(TEXTE D'ÉTUDE)
◇ ◇ ◇

EDT pour Pcf Paris 15, 7 novembre 2014
Presque 30% à l’audimat, 7,9 millions de téléspectateurs, pour une émission politique : TF1 a réussi son coup. On sait que sur TF1, ce n’est pas la qualité du programme qui compte mais l’audience et la satisfaction des producteurs.
Les coproducteurs, Elysée, Medef et UE ont toutes les raisons d’être contents d’eux. Leur objectif est de continuer à anesthésier la colère et le rejet populaire de la politiquement violemment antisociale poursuivie depuis 2012. L’interview télévisée d’hier s’est parfaitement inscrite dans cette stratégie politique.

◇ ◇ ◇

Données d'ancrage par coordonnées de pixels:
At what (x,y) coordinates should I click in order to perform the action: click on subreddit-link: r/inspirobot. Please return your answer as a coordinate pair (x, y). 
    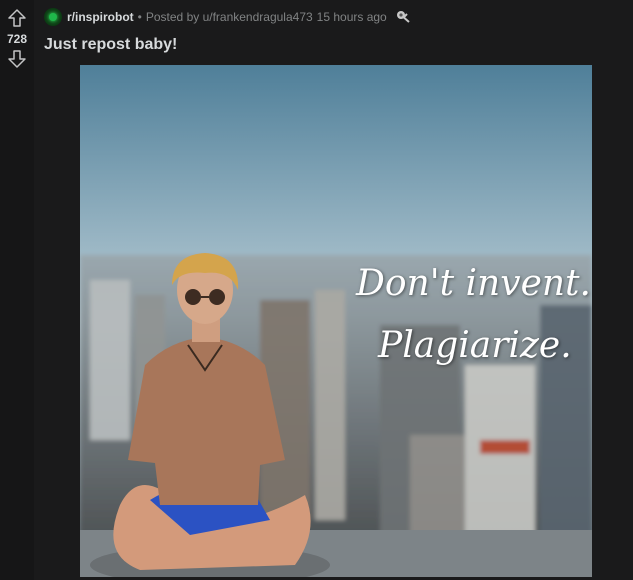
    Looking at the image, I should click on (100, 17).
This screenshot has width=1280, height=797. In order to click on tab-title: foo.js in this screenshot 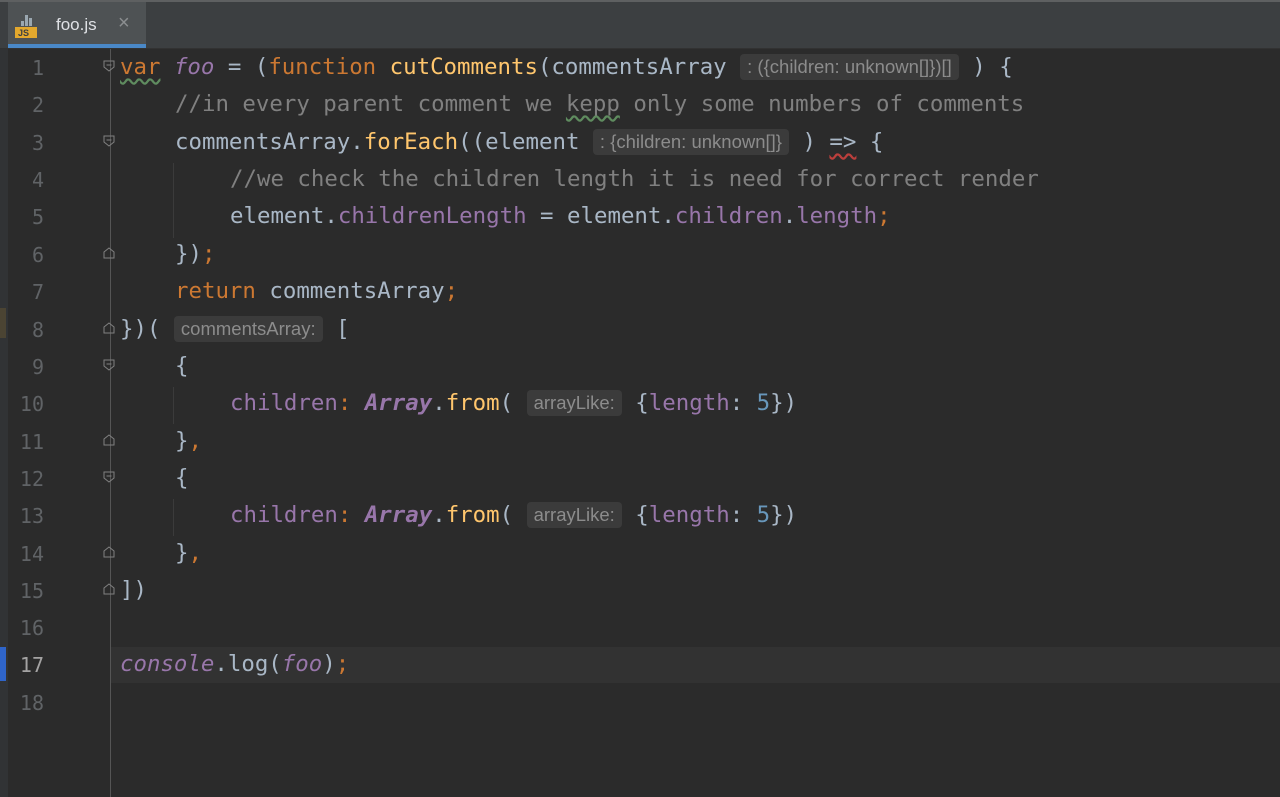, I will do `click(76, 25)`.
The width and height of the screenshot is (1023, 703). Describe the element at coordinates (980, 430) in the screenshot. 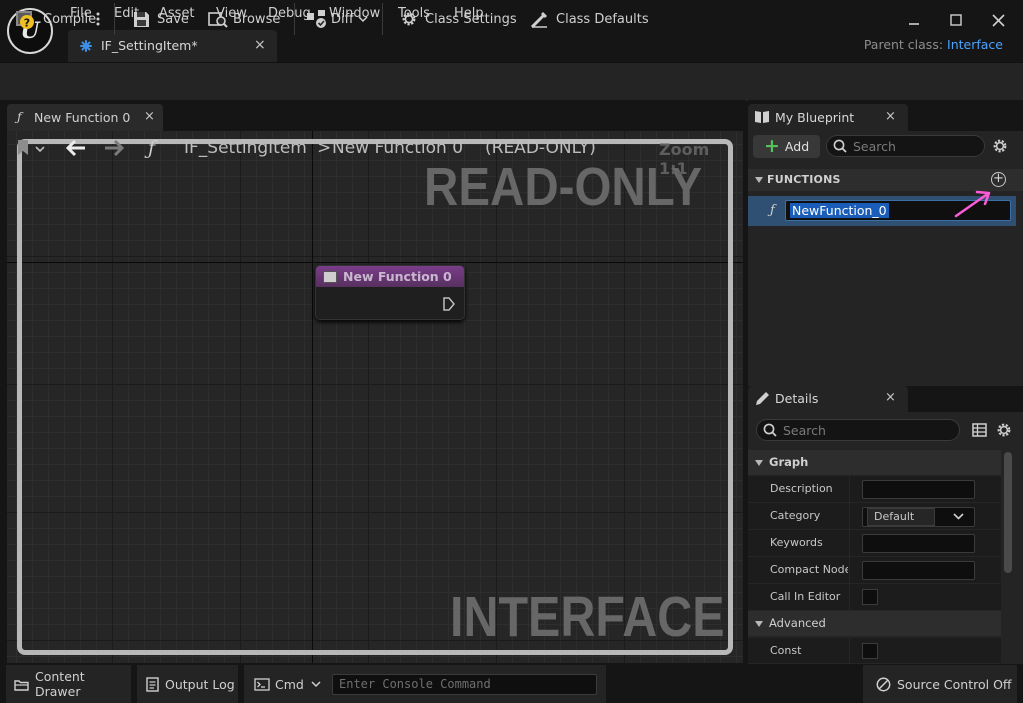

I see `table-view-icon` at that location.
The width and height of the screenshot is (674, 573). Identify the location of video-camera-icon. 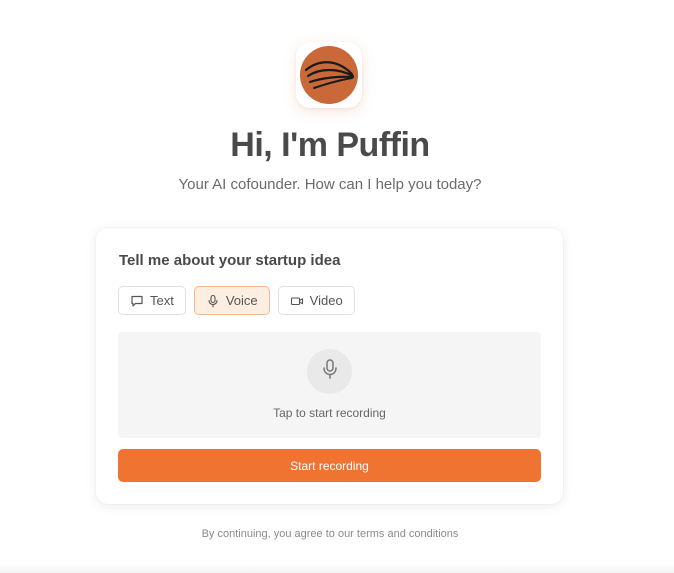
(297, 301).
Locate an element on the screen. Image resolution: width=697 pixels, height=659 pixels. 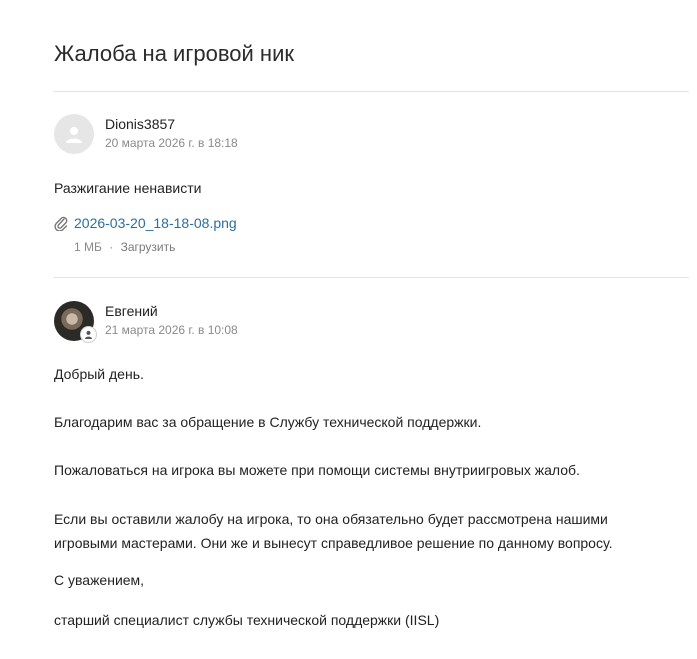
user-badge-icon is located at coordinates (88, 334).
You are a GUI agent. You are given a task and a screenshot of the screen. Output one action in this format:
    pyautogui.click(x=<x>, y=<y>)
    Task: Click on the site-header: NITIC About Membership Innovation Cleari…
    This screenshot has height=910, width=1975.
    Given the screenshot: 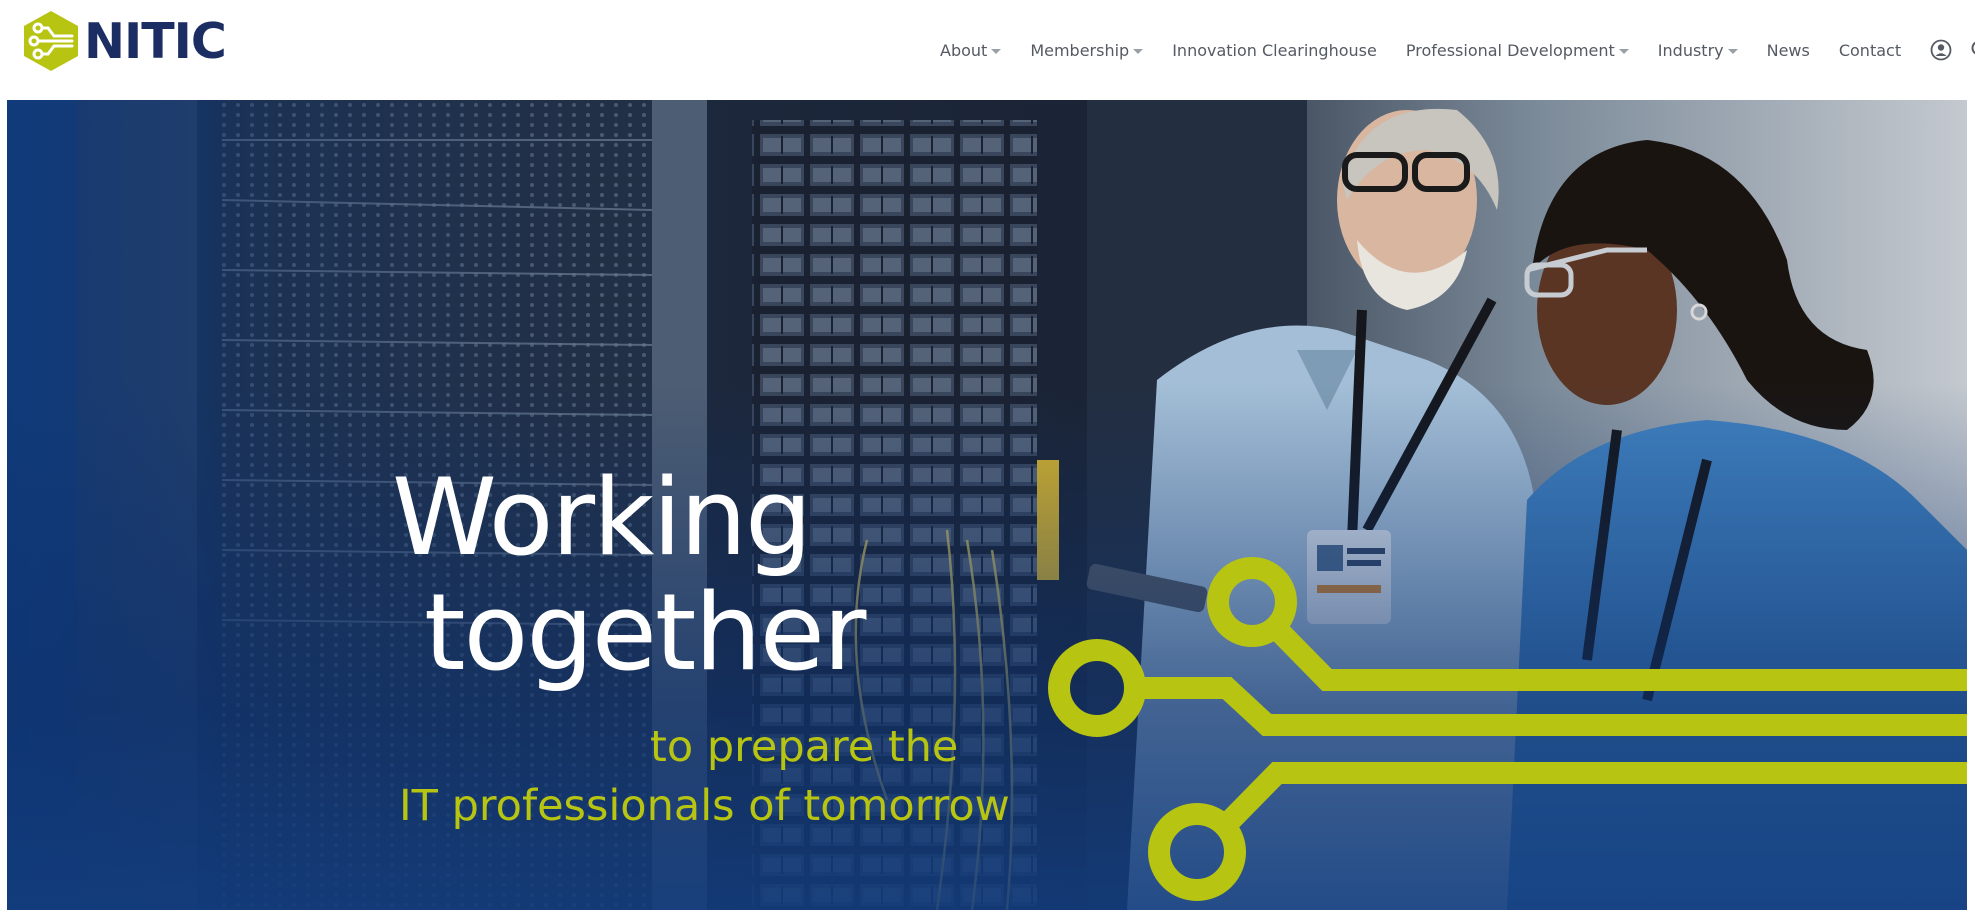 What is the action you would take?
    pyautogui.click(x=988, y=50)
    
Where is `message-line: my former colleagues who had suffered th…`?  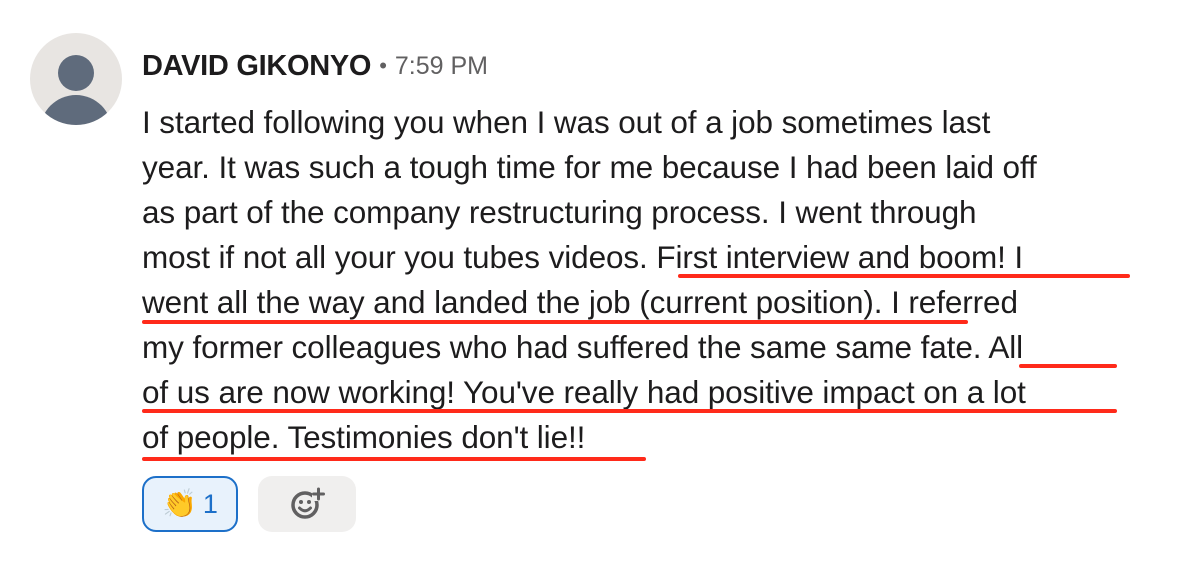 message-line: my former colleagues who had suffered th… is located at coordinates (583, 347).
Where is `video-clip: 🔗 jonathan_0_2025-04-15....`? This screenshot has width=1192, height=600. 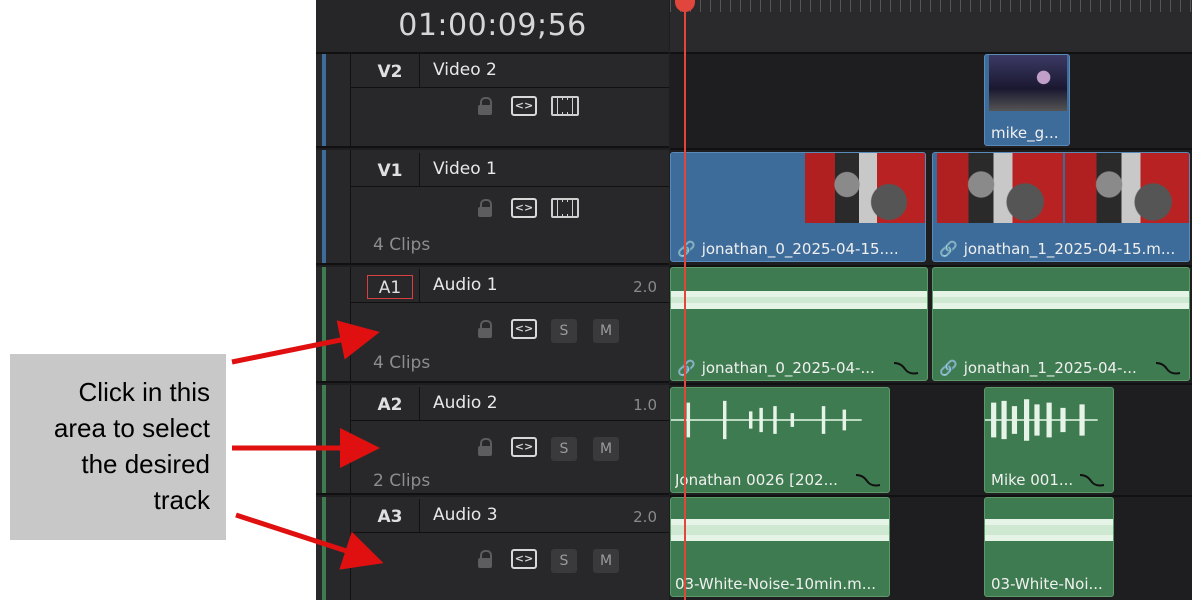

◇ ◇ ◇

D'après l'éditorial, combien de téléspectateurs l'émission politique diffusée sur TF1 a-t-elle réunis ? Les enregistrements n'interviennent pas dans cet exercice.

(CORRIGÉ)
Elle a réuni 7,9 millions de téléspectateurs, soit presque 30 % de l'audimat.